To help workers, Congress should also not let the best be the enemy of the good when it comes to the minimum wage. Most agree that workers deserve a raise from the current inadequate rate of $7.25, yet there are disagreements on the exact amount, and momentum has slowed for $15. Democrats should negotiate up as much as they can – be it to $11 or $12 per hour – since any increase would be an improvement for low-income workers and peg ongoing increases to inflation. We can also ensure that minimum wage workers earn enough to move into the middle class by instituting a Living Wage Credit, which would absorb the Earned Income Tax Credit (EITC) and provide more generous tax relief for individuals making less than $40,000 per year, phased out beyond that income threshold.

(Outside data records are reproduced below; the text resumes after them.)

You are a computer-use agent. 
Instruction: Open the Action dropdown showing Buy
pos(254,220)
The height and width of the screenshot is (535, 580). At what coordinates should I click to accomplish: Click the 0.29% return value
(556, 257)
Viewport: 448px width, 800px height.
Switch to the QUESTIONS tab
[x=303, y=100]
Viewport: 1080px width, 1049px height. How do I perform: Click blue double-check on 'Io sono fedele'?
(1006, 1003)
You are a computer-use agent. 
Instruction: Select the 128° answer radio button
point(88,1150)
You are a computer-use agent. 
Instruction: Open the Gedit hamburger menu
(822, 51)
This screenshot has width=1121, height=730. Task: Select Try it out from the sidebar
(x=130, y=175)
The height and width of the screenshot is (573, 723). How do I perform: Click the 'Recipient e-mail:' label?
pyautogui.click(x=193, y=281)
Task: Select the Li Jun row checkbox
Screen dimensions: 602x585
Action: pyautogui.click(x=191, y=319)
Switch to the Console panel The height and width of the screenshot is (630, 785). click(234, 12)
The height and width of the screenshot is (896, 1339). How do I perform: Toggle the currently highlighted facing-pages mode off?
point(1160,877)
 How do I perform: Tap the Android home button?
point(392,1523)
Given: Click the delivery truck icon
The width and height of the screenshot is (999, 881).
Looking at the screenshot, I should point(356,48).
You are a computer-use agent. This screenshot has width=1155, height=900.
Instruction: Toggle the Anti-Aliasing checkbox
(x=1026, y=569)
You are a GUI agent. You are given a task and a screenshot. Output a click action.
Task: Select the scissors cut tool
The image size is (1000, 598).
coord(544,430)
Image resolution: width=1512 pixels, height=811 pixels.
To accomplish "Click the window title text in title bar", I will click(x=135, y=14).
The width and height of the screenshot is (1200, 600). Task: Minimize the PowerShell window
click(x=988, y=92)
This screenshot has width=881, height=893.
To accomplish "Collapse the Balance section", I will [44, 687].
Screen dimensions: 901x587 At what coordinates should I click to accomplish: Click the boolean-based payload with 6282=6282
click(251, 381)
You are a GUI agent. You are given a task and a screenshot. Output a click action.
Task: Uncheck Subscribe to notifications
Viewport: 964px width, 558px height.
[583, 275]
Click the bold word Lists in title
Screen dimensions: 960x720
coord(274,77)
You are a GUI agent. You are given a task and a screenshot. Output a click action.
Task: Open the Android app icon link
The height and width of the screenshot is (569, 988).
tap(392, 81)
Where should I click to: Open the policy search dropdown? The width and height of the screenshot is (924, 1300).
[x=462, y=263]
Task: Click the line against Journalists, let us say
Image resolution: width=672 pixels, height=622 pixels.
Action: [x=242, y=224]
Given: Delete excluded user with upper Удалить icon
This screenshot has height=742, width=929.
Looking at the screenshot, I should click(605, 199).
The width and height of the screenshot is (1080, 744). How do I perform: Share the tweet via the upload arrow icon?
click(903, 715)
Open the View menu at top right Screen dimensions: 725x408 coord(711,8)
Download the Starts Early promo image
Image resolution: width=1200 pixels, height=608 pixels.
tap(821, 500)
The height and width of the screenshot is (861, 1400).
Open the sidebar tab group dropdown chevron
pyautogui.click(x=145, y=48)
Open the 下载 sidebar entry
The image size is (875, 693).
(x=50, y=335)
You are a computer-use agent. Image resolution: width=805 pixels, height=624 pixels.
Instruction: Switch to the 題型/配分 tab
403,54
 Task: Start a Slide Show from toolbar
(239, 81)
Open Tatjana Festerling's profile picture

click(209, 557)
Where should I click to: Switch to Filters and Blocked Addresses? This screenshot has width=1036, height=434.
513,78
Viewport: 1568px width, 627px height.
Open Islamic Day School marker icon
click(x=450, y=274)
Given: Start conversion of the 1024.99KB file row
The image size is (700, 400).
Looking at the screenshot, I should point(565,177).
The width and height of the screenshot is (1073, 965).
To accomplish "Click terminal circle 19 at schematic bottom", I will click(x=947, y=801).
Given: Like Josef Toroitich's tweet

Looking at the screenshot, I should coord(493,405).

There is still economic uncertainty from factors (including the Delta variant) that threaten our nascent recovery. Reforming unemployment insurance (UI) and making it function as an “automatic stabilizer,” triggered as soon as the economy enters a downturn, would help get aid to unemployed workers faster in a crisis. Our UI systems need to be modernized entirely, and Congress should consider updates, such as offering extended benefits for more weeks during severe recessions, adequately funding updates to state IT systems and covering more jobseekers, such as the self-employed.
Other important elements of the American Families Plan must also be included and will provide additional supports for working families, along with a permanent expansion of the Child Tax Credit. The White House has also signaled that competition across the economy will strengthen the bargaining power of workers by targeting non-compete agreements and monopsonistic labor markets, which have led to wage stagnation and income inequality.
These are all essential steps, but as Congress and the Biden administration work on the next infrastructure package, we cannot leave out investments in the workers who will build it. The $100 billion set aside in the American Jobs Plan, along with additional supports for workers, will all be important to support a healthy recovery that is equitable and long lasting.
Veronica Goodman is director of social policy at the Progressive Policy Institute.